Passage
The recent AOL scandal had one and only one learning lesson for any software company. Think 10x, 100x, 1000x about customer privacy. There is a large amount of discussions, opinions, passion on the blogosphere, but I don't think that anyone disagrees with the point above.

However, there is an alternate learning lesson that applies to you, or anyone browsing the internet. It is easy to forget how insecure the internet actually is. There is a simple rule:
1) Any URL that starts with https://xxxx is insecure. Never type private data like credit card numbers, etc in this URL. The data that you type is accessible to the target server but also to any intermediaries on the way (your ISP for example), etc.
2) Any URL that starts with https://xxxx is somewhat secure. (Note the S at the end of the URL moniker  I wish we had a different URL moniker for secure HTTP because the two are so similar). By "somewhat secure" I mean that the data that you provide is obviously accessible to the target server, but innaccessible to intermediaries.

You might be worried by the word "somewhat". Well, HTTPS is still not 100% secure as there can be loopholes as well, for example, if the HTTPS link uses a bad/invalid/untrusted/expired certificate. To make sure, just look at the lock icon on the bottom of your browser and make sure that the certificate is valid and trusted by you. IE7 will also display a big, separate warning page if the target certificate is invalid, so you are better protected in this case.

Written request
Answer these questions from the passage on internet privacy above:
1. What lesson does the passage say the AOL scandal holds for any software company?
2. What does the writer mean by "somewhat secure"?
3. What does IE7 display when the target certificate is invalid?

Collected material
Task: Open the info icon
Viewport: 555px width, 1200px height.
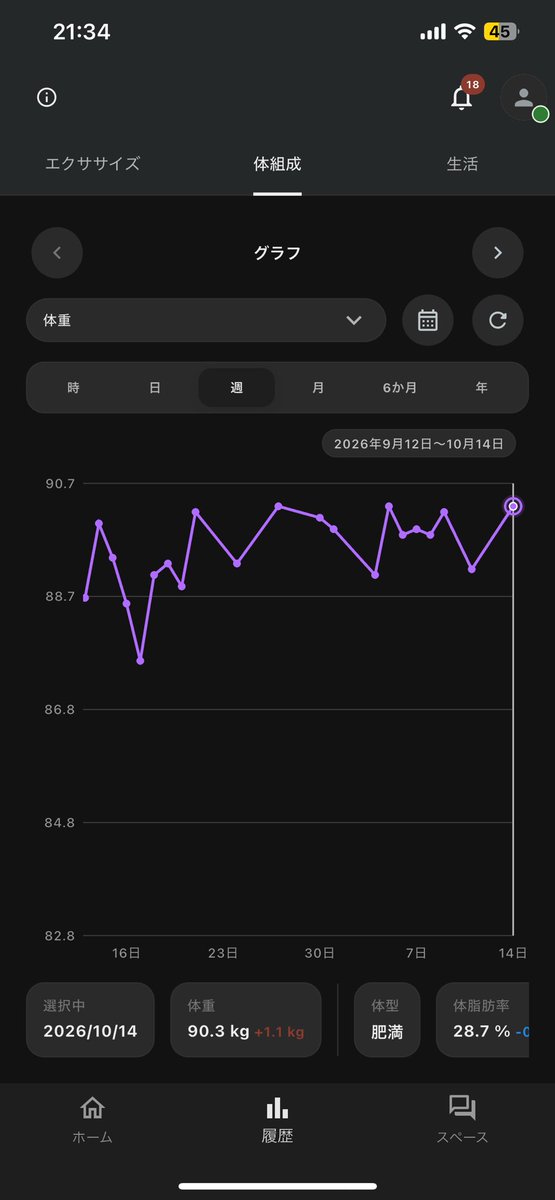Action: click(47, 97)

Reply to the task
1. To think 10x, 100x, 1000x about customer privacy.
2. The data you provide is accessible to the target server but inaccessible to intermediaries.
3. A big, separate warning page.